AIM OF THE TASK » Every entry that follows should be reproduced exactly.
[SUPPLIED DATA]
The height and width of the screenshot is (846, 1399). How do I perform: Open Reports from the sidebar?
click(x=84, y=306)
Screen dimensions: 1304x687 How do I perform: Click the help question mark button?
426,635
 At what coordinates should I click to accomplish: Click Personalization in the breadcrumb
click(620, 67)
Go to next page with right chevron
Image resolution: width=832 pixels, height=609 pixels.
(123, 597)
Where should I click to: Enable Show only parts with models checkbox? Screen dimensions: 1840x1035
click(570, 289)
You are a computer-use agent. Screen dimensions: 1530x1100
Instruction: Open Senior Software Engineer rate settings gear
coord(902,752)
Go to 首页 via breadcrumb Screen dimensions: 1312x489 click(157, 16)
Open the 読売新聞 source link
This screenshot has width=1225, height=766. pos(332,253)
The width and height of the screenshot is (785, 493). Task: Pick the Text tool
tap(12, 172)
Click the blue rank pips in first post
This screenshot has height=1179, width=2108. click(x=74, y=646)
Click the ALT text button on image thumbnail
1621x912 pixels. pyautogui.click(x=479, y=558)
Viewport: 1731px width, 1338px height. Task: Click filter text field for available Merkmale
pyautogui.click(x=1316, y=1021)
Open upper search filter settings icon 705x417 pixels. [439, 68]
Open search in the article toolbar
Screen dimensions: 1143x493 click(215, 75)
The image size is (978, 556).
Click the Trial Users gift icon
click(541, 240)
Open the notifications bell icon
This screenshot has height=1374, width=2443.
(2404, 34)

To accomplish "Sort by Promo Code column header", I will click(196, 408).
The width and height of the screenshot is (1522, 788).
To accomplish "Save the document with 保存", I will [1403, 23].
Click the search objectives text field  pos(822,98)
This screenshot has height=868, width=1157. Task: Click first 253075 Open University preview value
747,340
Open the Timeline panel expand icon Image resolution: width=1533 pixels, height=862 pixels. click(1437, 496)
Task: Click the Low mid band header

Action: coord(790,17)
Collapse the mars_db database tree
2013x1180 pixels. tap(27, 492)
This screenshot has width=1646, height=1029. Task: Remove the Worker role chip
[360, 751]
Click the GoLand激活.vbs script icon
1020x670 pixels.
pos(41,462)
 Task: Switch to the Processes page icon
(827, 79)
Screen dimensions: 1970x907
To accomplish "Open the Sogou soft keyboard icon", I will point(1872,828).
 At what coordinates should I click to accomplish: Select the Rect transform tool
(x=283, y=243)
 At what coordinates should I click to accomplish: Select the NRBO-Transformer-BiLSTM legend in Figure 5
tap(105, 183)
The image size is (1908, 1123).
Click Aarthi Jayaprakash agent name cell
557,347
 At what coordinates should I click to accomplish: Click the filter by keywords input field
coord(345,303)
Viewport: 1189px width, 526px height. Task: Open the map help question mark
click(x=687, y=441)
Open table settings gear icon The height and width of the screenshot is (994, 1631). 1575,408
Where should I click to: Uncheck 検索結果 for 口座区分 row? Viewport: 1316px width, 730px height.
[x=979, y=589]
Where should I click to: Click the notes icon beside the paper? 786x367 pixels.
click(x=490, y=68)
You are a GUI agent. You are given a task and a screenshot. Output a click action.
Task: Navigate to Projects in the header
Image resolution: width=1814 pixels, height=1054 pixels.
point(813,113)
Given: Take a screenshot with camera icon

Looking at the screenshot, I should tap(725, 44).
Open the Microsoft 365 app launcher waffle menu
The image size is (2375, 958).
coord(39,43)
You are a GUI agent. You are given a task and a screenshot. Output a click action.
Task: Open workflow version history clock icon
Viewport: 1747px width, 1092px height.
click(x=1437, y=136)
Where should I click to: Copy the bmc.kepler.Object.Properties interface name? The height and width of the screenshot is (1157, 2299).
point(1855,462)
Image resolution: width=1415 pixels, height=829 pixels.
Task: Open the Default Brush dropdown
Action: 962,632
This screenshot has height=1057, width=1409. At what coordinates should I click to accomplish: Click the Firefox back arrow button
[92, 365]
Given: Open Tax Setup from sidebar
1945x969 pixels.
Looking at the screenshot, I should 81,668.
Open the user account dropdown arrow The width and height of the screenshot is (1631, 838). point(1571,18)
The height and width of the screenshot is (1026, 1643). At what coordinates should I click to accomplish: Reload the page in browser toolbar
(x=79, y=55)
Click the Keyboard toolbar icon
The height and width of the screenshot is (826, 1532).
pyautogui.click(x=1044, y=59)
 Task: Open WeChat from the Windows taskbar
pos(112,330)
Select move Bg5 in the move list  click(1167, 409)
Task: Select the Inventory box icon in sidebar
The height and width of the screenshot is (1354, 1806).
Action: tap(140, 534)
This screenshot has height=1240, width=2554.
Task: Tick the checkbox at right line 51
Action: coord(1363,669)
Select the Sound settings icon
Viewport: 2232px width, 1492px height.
[/SUPPLIED DATA]
SOLUTION FOR THIS PROBLEM »
The height and width of the screenshot is (846, 1399). How do I perform: Open Reports from the sidebar?
click(x=84, y=306)
Screen dimensions: 1304x687 How do I perform: Click the help question mark button?
426,635
 At what coordinates should I click to accomplish: Click Personalization in the breadcrumb
click(620, 67)
Go to next page with right chevron
Image resolution: width=832 pixels, height=609 pixels.
(123, 597)
Where should I click to: Enable Show only parts with models checkbox? Screen dimensions: 1840x1035
click(570, 289)
You are a computer-use agent. Screen dimensions: 1530x1100
Instruction: Open Senior Software Engineer rate settings gear
coord(902,752)
Go to 首页 via breadcrumb Screen dimensions: 1312x489 click(157, 16)
Open the 読売新聞 source link
This screenshot has width=1225, height=766. pos(332,253)
The width and height of the screenshot is (785, 493). Task: Pick the Text tool
tap(12, 172)
Click the blue rank pips in first post
This screenshot has height=1179, width=2108. click(x=74, y=646)
Click the ALT text button on image thumbnail
1621x912 pixels. pyautogui.click(x=479, y=558)
Viewport: 1731px width, 1338px height. Task: Click filter text field for available Merkmale
pyautogui.click(x=1316, y=1021)
Open upper search filter settings icon 705x417 pixels. [439, 68]
Open search in the article toolbar
Screen dimensions: 1143x493 click(215, 75)
The image size is (978, 556).
Click the Trial Users gift icon
click(541, 240)
Open the notifications bell icon
This screenshot has height=1374, width=2443.
(2404, 34)

To accomplish "Sort by Promo Code column header", I will click(196, 408).
The width and height of the screenshot is (1522, 788).
To accomplish "Save the document with 保存", I will [1403, 23].
Click the search objectives text field  pos(822,98)
This screenshot has height=868, width=1157. Task: Click first 253075 Open University preview value
747,340
Open the Timeline panel expand icon Image resolution: width=1533 pixels, height=862 pixels. click(1437, 496)
Task: Click the Low mid band header

Action: coord(790,17)
Collapse the mars_db database tree
2013x1180 pixels. tap(27, 492)
This screenshot has width=1646, height=1029. Task: Remove the Worker role chip
[360, 751]
Click the GoLand激活.vbs script icon
1020x670 pixels.
pos(41,462)
 Task: Switch to the Processes page icon
(827, 79)
Screen dimensions: 1970x907
To accomplish "Open the Sogou soft keyboard icon", I will point(1872,828).
 At what coordinates should I click to accomplish: Select the Rect transform tool
(x=283, y=243)
 At what coordinates should I click to accomplish: Select the NRBO-Transformer-BiLSTM legend in Figure 5
tap(105, 183)
The image size is (1908, 1123).
Click Aarthi Jayaprakash agent name cell
557,347
 At what coordinates should I click to accomplish: Click the filter by keywords input field
coord(345,303)
Viewport: 1189px width, 526px height. Task: Open the map help question mark
click(x=687, y=441)
Open table settings gear icon The height and width of the screenshot is (994, 1631). 1575,408
Where should I click to: Uncheck 検索結果 for 口座区分 row? Viewport: 1316px width, 730px height.
[x=979, y=589]
Where should I click to: Click the notes icon beside the paper? 786x367 pixels.
click(x=490, y=68)
You are a GUI agent. You are given a task and a screenshot. Output a click action.
Task: Navigate to Projects in the header
Image resolution: width=1814 pixels, height=1054 pixels.
point(813,113)
Given: Take a screenshot with camera icon

Looking at the screenshot, I should tap(725, 44).
Open the Microsoft 365 app launcher waffle menu
The image size is (2375, 958).
coord(39,43)
You are a GUI agent. You are given a task and a screenshot. Output a click action.
Task: Open workflow version history clock icon
Viewport: 1747px width, 1092px height.
click(x=1437, y=136)
Where should I click to: Copy the bmc.kepler.Object.Properties interface name? The height and width of the screenshot is (1157, 2299).
point(1855,462)
Image resolution: width=1415 pixels, height=829 pixels.
Task: Open the Default Brush dropdown
Action: 962,632
This screenshot has height=1057, width=1409. At what coordinates should I click to accomplish: Click the Firefox back arrow button
[92, 365]
Given: Open Tax Setup from sidebar
1945x969 pixels.
Looking at the screenshot, I should 81,668.
Open the user account dropdown arrow The width and height of the screenshot is (1631, 838). point(1571,18)
The height and width of the screenshot is (1026, 1643). At what coordinates should I click to accomplish: Reload the page in browser toolbar
(x=79, y=55)
Click the Keyboard toolbar icon
The height and width of the screenshot is (826, 1532).
pyautogui.click(x=1044, y=59)
 Task: Open WeChat from the Windows taskbar
pos(112,330)
Select move Bg5 in the move list  click(1167, 409)
Task: Select the Inventory box icon in sidebar
The height and width of the screenshot is (1354, 1806).
Action: tap(140, 534)
This screenshot has height=1240, width=2554.
Task: Tick the checkbox at right line 51
Action: coord(1363,669)
Select the Sound settings icon
Viewport: 2232px width, 1492px height.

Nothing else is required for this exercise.